Odonge
Burung bonghwang (봉황) adalah burung mitos yang dipercaya hanya muncul pada masa kejayaan sebuah kerajaan yang dipimpin oleh raja yang bijaksana. Karena kepercayaan itulah, lambang burung bonghwang sekarang digunakan sebagai simbol resmi presiden Korea Selatan. Burung bonghwang konon hanya bersarang di pohon paulownia dan memakan buah bambu. Dahulu para cendekiawan Korea menanam pohon ini di sekitar rumah mereka dengan harapan burung bonghwang akan singgah dan raja yang arif akan datang.
Namun demikian, harapan itu sering kali berbalik menjadi lamunan tentang orang jauh yang dirindukan. Hujan rintik-rintik yang jatuh di atas daun pohon paulownia menambah kesunyian seperti dalam puisi sijo yang ditulis cendekiawan masa lalu. Puisi-puisi sijo menggambarkan kesedihan hingga tetesan hujan terasa seperti air mata. Kadang-kadang penyesalan telah menanam pohon paulownia muncul dan mereka ingin mengganti dengan tanaman lain di halaman rumah mereka. Kisah inilah yang menjadi latar dari lagu Odonge (오동에) atau Di Pohon Paulownia yang liriknya diambil dari puisi sijo itu.
Yeominrak
Raja Sejong adalah raja agung dari Kerajaan Joseon yang terkenal bukan hanya karena menciptakan huruf Hangeul (한글), tetapi juga karena jasanya dalam memajukan ilmu pengetahuan dan kebudayaan. Di bawah pemerintahannya lahir berbagai teknologi modern, seperti alat ukur curah hujan, jam matahari yang menunjukkan waktu sekaligus penanggalan, serta jam otomatis yang dapat membunyikan lonceng otomatis sesuai jadwal. Raja Sejong juga membuat kebijakan untuk membebaskan rakyat jelata yang secara tidak adil dijadikan budak. Selain itu, Raja Sejong juga memiliki pemahaman musik yang mendalam, bahkan berani mengkritik dominasi musik Tiongkok pada upacara istana dan mendorong pengembangan musik Korea pada masa itu.
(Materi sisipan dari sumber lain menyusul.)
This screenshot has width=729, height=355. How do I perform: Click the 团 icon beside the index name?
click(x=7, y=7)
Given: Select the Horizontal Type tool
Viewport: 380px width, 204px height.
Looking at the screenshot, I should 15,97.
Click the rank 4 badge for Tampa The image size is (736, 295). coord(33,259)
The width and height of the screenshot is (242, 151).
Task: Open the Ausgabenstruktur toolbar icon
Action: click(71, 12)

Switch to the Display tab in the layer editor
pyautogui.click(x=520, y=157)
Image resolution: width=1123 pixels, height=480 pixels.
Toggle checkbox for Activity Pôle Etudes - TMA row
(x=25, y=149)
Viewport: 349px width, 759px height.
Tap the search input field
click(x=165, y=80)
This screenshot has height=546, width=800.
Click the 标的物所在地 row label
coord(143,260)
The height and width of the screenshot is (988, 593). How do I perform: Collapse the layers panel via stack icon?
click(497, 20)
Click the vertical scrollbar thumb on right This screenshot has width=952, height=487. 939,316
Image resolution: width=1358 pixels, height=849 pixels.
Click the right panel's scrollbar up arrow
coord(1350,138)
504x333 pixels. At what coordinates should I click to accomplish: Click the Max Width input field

Pada masa pemerintahan Raja Sejong salah satu instrumen penting dalam upacara istana adalah pyeongyeon (편경), alat musik dari batu giok yang biasanya diimpor dari Tiongkok. Setelah batu giok berkualitas tinggi ditemukan di Namyang, Raja Sejong memerintahkan pembuatan alat musik itu dengan batu giok asli Korea. Ketika bunyi alat musik baru itu sedikit meleset, Raja Sejong langsung memerintahkan untuk memperbaikinya. Ini menunjukkan bahwa Raja Sejong memiliki kepekaan pendengaran yang luar biasa yang melebihi para ahli musik istana pada saat itu. Dengan kemampuan absolut ini, Raja Sejong telah menciptakan banyak lagu istana, seperti Botaepyeong (보태평), Jeongdaeeop (정대업), dan Yeominrak (여민락) yang masih dimainkan dalam upacara kerajaan hingga sekarang.
Surijae
Lagu berjudul Surijae (수리재) adalah karya musik instrumental solo yang dimainkan dengan alat musik geomungo yang diciptakan oleh pemain sekaligus maestro geomungo, Jeong Daeseok, pada tahun 1984. Karya musik ini terinspirasi dari sahabatnya, Kim Gyuhyeon, yang merupakan seorang ahli kajian Tibet dan seniman lukis cetak kayu. Kim tinggal di sebuah rumah jerami dua lantai yang ia bangun sendiri di tepi sungai di Kota Hongcheon, Provinsi Gangwon. Ia menamai rumahnya Surijae. Nama rumah itulah yang kemudian diabadikan Jeong sebagai judul lagunya.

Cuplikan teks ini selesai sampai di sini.